Con la progressiva conquista romana dell’Italia meridionale e della Sicilia, lo Stretto subisce una profonda trasformazione istituzionale. Da scenario di scontro e alleanze tra le poleis greche, l’area si trasforma in una frontiera fiscale rigidamente controllata da Roma. Entra così in gioco il portorium, l’antica tassa doganale applicata sulle merci in transito, in importazione o in esportazione. Città come Rhegium e Messana si trasformano in vere e proprie stationes portorii, ovvero stazioni doganali. Qui i funzionari dello Stato o gli appaltatori delle tasse (i famigerati publicani) controllavano i registri di bordo e riscuotevano percentuali che variavano generalmente tra il 2,5% e il 5% del valore del carico. Questa rete costiera non serviva solo a rimpinguare le casse dell’erario romano, ma rappresentava un vero e proprio presidio di sicurezza. Chi provava a fare il “furbetto”, tentando di eludere i controlli e contrabbandare merci navigando a ridosso di promontori esposti – come l’area di Capo d’Armi sul versante reggino – doveva infatti fare i conti con un sistema di avvistamento e pattugliamento capillare, strettamente connesso anche alla lotta alla pirateria.
L’economia dello Stretto, tuttavia, non si esauriva nei grandi centri urbani.
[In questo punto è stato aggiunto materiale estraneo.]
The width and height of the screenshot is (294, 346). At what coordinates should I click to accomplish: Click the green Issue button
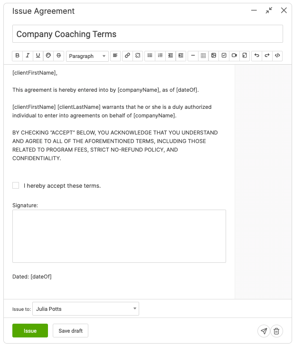(30, 331)
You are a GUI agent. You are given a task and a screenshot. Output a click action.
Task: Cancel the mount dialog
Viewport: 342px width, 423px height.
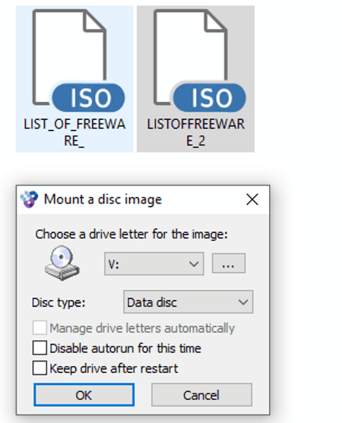(x=201, y=395)
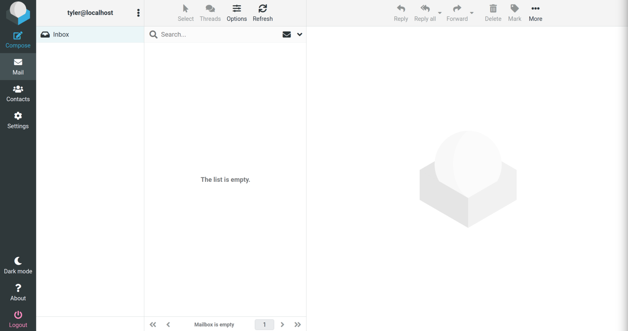Open the folder actions three-dot menu

click(138, 13)
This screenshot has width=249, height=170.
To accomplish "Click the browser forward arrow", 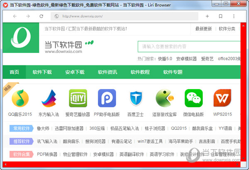I will 28,16.
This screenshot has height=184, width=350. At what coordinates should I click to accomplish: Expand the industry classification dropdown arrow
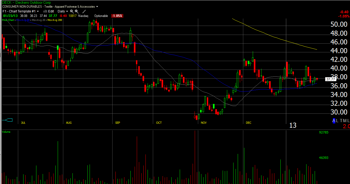97,7
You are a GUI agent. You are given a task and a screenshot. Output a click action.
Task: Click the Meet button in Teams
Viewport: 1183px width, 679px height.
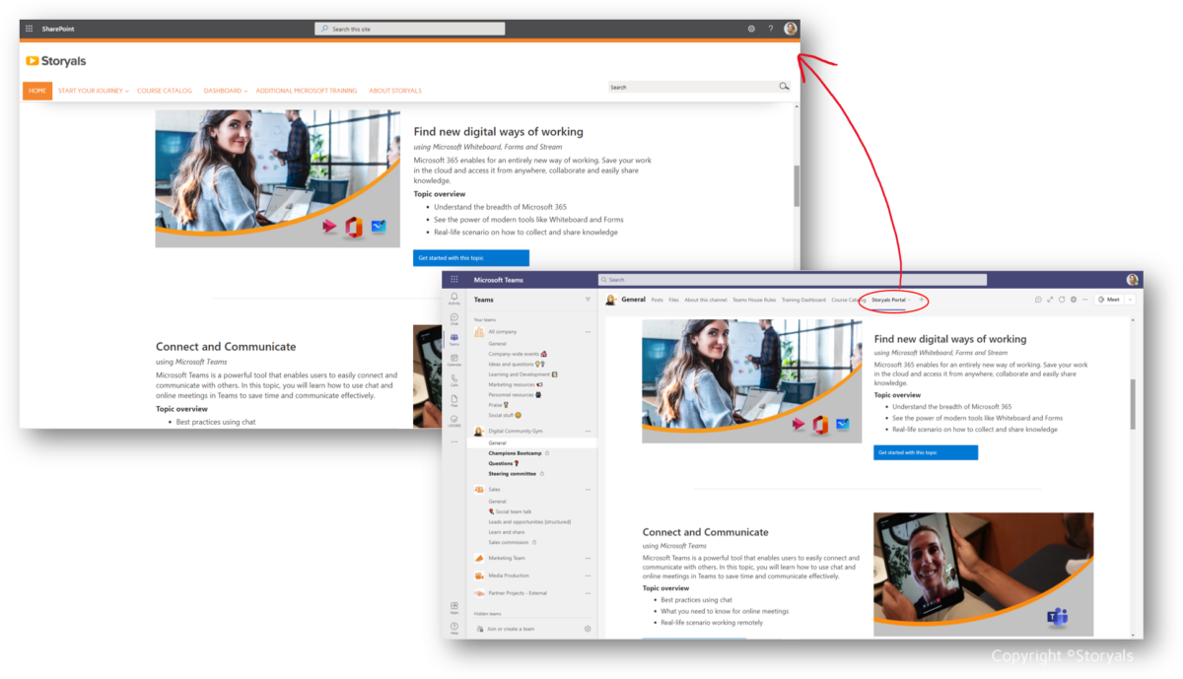click(1108, 299)
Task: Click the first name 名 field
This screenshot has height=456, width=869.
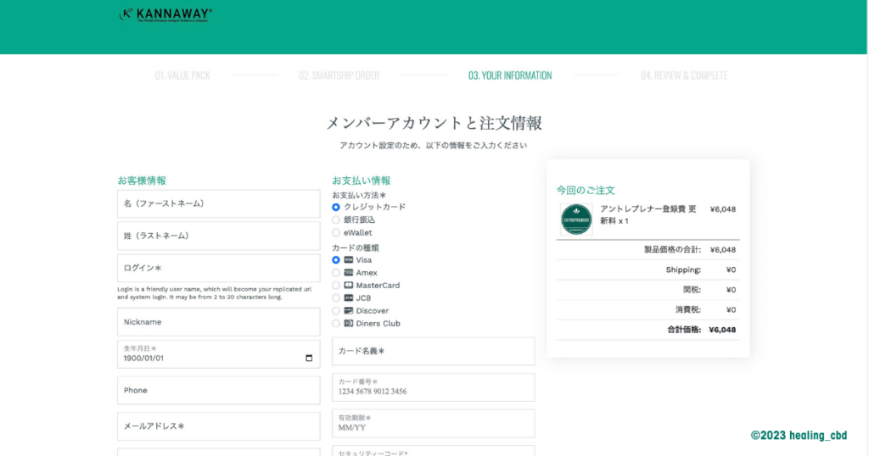Action: [x=218, y=204]
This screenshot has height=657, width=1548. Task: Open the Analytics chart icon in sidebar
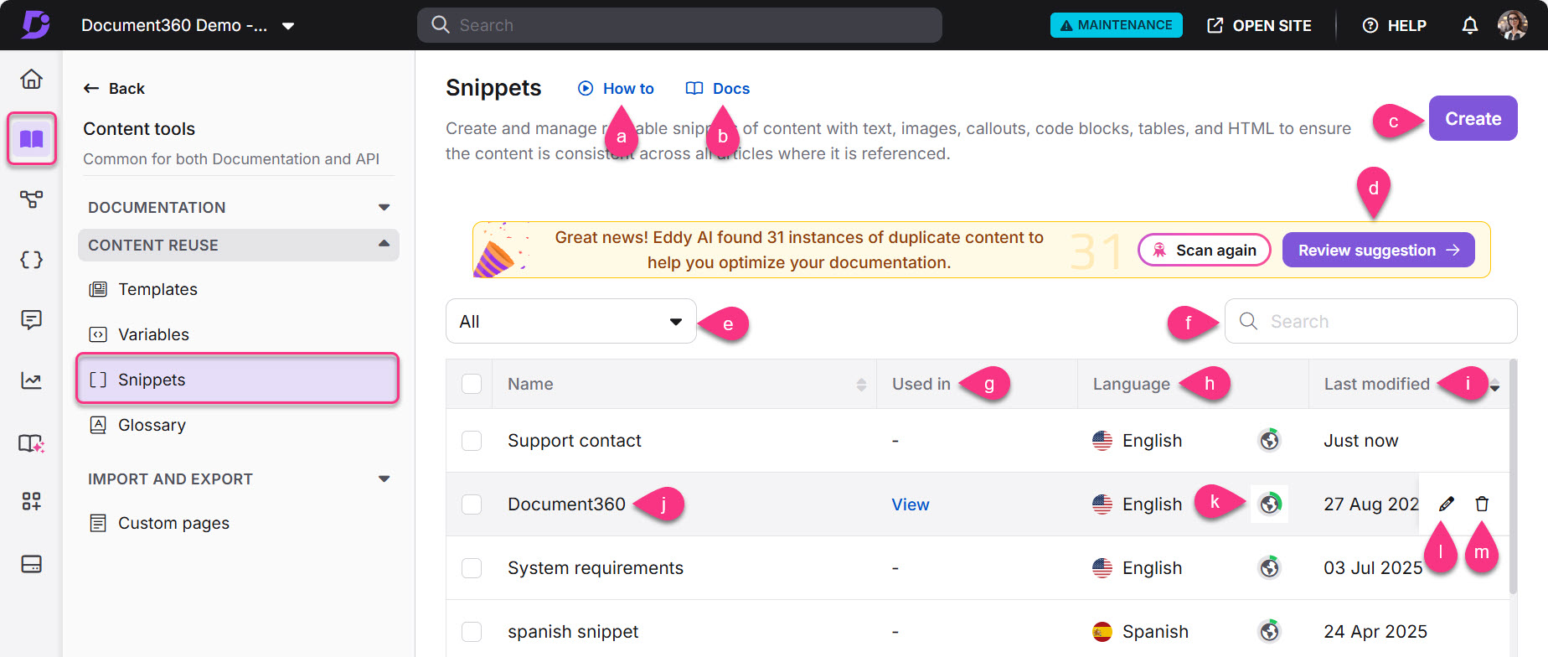[31, 381]
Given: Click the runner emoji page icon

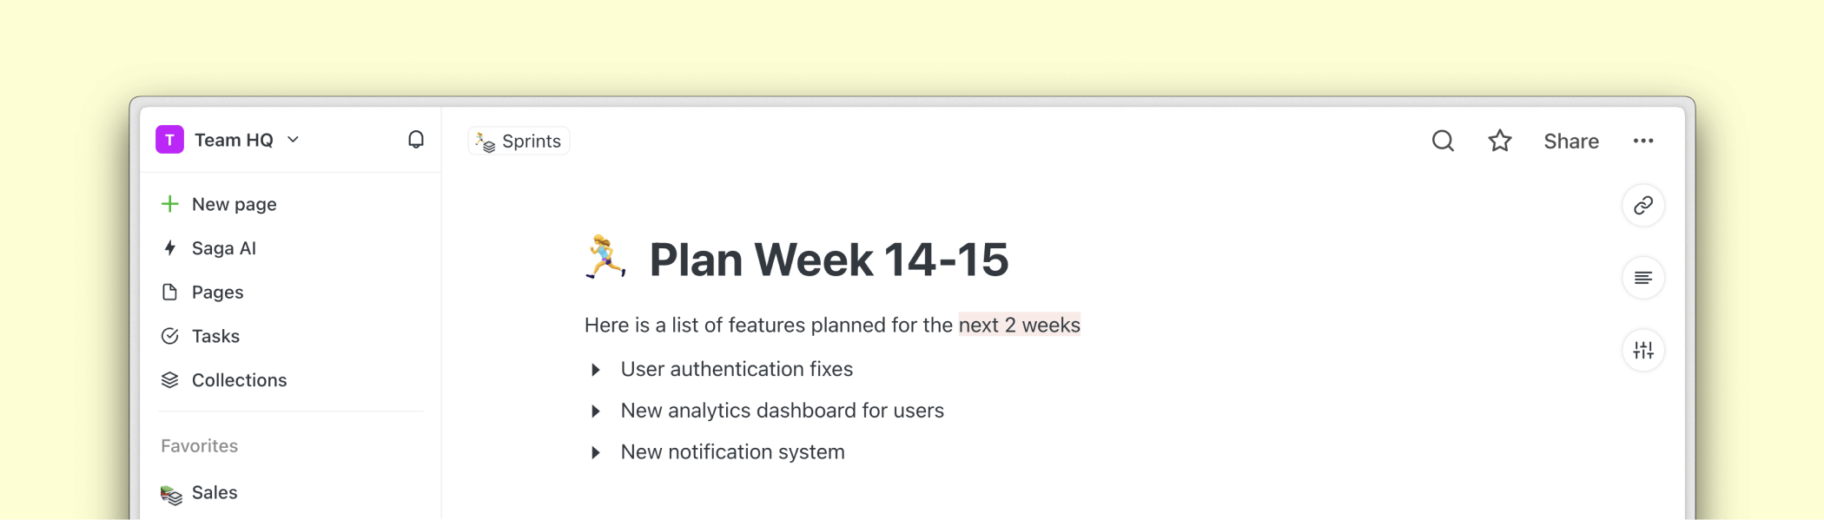Looking at the screenshot, I should point(605,258).
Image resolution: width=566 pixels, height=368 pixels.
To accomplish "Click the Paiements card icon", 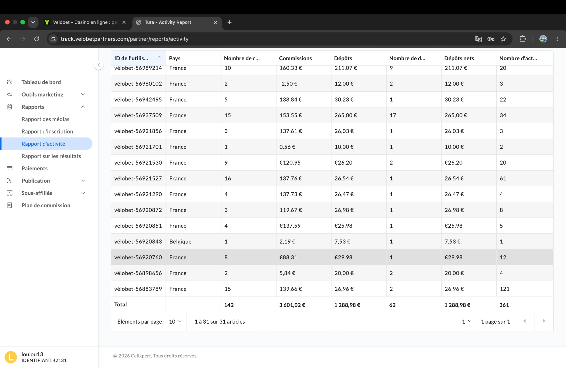I will (x=10, y=168).
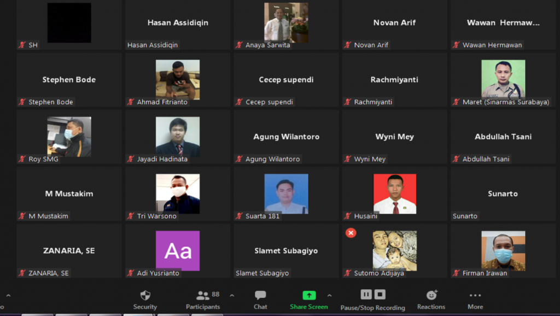Viewport: 560px width, 316px height.
Task: Expand the arrow next to Share Screen
Action: tap(329, 295)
La ricerca storica e topografica evidenzia l’esistenza di una fitta rete di approdi minori e stagionali, situati in corrispondenza delle fiumare e delle insenature naturali. Sul versante calabrese, questo sistema garantiva un collegamento diretto con l’entroterra aspromontano. I piccoli nodi costieri facevano da ponte tra le grandi rotte marittime e la viabilità terrestre, dominata dalla Via Popilia che univa Reggio a Capua.
A guidare i marinai in questo difficile passaggio non c’erano solo i primi fari, ma anche i grandi santuari costieri dedicati alle divinità del mare, come Poseidone o Nettuno: luoghi sacri che per i mercanti dell’epoca fungevano da rassicuranti punti di riferimento geografici, prima ancora che spirituali.
Il volume del Prof. Verduci, inserito nella prestigiosa cornice della collana Leucopetra, dimostra come lo Stretto sia da sempre un eccezionale laboratorio di integrazione mediterranea. Attraverso l’incrocio serrato tra i testi antichi, l’analisi dei reperti archeologici e il recupero delle tradizioni storiografiche locali, l’opera ci ricorda che la Calabria non è mai stata una periferia isolata, bensì una piattaforma geopolitica e strategica protesa nel cuore del Mare Nostrum. Una vocazione millenaria scritta nelle sue coste e nelle sue acque, che la storia di oggi ha il dovere di riscoprire e valorizzare.